= PROBLEM STATEMENT =
Using the listing below, keep only the lines with the word "price" and copy them.

= RECORDED INFORMATION =
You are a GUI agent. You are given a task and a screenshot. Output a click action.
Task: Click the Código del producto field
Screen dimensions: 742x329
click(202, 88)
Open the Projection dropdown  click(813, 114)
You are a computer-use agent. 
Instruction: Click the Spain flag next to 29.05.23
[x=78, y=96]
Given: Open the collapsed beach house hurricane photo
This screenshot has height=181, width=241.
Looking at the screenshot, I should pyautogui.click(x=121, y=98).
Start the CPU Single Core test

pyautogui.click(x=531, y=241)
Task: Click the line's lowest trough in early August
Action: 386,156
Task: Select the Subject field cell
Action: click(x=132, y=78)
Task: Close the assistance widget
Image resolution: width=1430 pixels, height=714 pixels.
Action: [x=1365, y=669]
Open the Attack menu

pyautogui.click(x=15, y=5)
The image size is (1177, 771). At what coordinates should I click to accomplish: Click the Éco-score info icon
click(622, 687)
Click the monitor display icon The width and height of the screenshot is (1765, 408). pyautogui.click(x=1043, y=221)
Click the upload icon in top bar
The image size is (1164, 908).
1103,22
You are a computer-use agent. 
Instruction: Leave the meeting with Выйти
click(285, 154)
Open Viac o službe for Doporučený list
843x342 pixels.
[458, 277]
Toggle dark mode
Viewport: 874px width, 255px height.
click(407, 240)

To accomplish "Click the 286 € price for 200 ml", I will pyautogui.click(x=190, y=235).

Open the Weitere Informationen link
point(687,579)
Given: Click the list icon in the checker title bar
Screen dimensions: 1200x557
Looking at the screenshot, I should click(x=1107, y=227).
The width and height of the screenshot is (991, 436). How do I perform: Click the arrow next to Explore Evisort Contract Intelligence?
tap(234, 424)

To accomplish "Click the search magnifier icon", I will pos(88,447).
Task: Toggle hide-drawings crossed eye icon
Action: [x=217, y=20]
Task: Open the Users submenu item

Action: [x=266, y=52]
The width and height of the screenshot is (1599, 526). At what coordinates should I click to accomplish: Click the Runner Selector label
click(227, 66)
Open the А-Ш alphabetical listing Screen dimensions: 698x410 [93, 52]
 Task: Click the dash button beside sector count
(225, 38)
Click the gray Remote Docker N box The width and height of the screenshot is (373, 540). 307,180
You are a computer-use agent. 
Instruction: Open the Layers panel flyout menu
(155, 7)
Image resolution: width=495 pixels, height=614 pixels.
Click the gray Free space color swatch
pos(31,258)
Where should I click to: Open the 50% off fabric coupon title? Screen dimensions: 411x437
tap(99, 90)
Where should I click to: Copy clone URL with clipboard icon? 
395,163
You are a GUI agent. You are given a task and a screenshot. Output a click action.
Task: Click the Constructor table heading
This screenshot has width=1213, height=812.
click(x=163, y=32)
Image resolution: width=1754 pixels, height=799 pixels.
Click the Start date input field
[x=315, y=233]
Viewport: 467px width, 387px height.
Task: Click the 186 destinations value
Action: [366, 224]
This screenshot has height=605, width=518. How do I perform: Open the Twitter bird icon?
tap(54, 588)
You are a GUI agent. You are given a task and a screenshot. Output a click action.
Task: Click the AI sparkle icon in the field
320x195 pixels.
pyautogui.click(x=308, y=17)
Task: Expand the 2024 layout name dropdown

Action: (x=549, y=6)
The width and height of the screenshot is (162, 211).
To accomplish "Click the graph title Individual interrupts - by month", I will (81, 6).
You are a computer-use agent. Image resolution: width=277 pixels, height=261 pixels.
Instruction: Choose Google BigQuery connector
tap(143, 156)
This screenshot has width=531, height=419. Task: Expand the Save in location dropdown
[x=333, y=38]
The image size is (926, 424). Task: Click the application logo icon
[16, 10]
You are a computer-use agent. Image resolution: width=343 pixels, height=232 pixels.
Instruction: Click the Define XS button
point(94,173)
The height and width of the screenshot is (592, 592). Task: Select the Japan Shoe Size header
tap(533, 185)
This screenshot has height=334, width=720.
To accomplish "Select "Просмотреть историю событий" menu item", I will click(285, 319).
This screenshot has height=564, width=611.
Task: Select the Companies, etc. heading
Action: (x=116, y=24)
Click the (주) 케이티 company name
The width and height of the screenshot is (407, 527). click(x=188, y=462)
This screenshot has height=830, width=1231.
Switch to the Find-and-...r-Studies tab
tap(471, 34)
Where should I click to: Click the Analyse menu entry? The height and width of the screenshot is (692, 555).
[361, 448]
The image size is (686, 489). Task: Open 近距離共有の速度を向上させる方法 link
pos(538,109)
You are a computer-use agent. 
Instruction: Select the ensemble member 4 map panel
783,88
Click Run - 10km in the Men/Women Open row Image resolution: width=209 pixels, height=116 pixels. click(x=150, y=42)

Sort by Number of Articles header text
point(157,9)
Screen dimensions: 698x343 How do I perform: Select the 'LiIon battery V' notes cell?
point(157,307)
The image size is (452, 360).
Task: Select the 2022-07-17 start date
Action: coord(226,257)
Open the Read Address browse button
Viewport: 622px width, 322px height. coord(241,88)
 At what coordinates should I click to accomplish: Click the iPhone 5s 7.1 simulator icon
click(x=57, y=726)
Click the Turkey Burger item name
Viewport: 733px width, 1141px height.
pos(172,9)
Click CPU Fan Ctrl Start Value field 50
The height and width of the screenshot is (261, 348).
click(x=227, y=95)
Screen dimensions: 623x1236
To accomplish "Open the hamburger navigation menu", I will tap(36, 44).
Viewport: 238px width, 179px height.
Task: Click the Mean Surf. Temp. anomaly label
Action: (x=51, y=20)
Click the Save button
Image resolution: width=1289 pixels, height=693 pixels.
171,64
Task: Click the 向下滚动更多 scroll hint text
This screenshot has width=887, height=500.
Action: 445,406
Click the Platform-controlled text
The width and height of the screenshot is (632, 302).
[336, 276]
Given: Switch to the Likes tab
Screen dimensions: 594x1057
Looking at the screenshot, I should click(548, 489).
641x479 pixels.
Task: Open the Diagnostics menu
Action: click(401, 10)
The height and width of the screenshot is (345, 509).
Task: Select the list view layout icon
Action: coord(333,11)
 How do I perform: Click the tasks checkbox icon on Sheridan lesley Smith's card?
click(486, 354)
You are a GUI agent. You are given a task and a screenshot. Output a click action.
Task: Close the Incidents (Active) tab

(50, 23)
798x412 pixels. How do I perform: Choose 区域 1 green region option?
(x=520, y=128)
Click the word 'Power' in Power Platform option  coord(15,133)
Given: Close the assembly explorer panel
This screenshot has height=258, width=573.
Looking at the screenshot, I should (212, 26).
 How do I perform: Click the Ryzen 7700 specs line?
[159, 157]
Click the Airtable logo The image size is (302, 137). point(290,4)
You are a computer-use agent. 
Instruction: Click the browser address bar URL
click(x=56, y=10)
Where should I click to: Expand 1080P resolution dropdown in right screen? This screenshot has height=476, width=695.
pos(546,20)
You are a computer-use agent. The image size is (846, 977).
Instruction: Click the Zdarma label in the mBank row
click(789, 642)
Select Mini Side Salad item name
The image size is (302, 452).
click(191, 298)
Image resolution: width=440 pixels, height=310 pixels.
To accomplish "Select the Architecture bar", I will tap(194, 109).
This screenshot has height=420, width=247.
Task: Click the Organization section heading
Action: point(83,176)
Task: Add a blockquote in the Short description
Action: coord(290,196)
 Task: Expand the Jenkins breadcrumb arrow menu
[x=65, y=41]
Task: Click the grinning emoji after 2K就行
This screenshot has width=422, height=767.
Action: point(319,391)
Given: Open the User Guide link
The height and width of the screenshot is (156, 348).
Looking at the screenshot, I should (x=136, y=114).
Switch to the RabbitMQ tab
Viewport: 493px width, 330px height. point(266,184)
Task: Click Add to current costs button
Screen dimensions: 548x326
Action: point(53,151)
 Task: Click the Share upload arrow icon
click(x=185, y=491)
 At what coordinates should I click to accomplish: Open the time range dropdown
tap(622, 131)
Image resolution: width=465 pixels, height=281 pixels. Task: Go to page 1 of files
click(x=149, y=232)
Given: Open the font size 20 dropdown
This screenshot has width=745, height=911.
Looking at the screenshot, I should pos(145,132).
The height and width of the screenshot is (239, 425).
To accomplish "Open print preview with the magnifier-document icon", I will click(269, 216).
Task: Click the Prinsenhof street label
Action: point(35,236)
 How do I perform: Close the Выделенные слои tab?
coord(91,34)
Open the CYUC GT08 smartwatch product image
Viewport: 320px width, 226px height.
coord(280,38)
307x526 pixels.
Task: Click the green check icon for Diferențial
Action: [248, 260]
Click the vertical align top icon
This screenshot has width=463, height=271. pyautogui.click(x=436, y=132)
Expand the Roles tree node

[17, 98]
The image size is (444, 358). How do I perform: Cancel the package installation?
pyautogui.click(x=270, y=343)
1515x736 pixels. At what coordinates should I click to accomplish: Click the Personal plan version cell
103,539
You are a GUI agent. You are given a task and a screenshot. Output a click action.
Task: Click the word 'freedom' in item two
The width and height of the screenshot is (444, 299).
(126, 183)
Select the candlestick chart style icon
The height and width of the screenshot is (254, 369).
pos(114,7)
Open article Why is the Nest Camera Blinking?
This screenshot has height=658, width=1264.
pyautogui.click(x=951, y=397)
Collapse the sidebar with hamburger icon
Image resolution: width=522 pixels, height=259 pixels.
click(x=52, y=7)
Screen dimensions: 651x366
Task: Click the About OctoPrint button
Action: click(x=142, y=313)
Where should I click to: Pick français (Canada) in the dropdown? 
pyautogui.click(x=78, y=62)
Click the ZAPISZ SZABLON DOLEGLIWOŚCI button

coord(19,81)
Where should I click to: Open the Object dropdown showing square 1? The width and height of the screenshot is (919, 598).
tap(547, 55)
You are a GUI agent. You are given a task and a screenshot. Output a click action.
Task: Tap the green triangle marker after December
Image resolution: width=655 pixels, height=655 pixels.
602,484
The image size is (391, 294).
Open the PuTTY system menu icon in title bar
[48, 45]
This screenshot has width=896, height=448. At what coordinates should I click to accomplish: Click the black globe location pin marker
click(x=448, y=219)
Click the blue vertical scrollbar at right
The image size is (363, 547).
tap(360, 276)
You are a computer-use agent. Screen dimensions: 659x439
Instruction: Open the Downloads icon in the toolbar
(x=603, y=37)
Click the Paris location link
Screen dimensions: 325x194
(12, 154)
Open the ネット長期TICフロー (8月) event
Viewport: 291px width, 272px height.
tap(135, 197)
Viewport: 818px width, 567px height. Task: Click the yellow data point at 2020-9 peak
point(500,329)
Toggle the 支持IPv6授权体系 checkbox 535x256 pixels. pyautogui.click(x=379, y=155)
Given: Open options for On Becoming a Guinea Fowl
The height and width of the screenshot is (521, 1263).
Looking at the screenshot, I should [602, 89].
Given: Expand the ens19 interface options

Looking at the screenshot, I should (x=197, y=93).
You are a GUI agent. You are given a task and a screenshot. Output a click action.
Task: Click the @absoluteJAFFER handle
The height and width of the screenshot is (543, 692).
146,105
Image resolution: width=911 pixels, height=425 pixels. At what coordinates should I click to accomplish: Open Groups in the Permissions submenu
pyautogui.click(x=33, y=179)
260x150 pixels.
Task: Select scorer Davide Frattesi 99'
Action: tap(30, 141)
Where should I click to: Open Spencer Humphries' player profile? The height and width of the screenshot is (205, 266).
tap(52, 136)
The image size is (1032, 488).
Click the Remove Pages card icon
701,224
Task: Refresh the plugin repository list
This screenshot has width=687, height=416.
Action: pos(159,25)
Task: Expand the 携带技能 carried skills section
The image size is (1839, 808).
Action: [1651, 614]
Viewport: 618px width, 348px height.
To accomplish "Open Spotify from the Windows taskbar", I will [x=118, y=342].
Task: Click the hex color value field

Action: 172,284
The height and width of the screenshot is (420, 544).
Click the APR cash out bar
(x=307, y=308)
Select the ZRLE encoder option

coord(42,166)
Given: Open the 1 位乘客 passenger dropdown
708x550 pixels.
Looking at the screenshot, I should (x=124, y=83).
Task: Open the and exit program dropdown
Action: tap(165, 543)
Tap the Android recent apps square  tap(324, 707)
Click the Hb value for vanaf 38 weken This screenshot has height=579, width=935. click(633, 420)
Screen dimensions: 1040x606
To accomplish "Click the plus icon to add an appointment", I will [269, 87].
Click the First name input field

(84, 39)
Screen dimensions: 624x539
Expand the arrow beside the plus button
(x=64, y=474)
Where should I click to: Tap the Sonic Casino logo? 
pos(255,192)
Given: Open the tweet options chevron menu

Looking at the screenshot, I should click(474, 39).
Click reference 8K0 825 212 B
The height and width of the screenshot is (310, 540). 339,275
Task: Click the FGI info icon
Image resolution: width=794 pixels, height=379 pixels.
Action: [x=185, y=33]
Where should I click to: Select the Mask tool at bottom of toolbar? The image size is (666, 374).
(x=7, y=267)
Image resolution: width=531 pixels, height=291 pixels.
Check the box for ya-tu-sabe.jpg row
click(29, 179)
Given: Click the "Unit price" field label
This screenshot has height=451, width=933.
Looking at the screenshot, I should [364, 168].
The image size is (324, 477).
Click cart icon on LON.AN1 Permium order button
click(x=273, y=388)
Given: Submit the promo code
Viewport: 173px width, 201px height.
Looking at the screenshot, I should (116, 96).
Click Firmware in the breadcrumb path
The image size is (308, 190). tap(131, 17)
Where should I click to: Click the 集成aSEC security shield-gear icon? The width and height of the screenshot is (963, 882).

= PROBLEM SOLUTION =
To accomplish "Click the 286 € price for 200 ml", I will pyautogui.click(x=190, y=235).
Given: Click the "Unit price" field label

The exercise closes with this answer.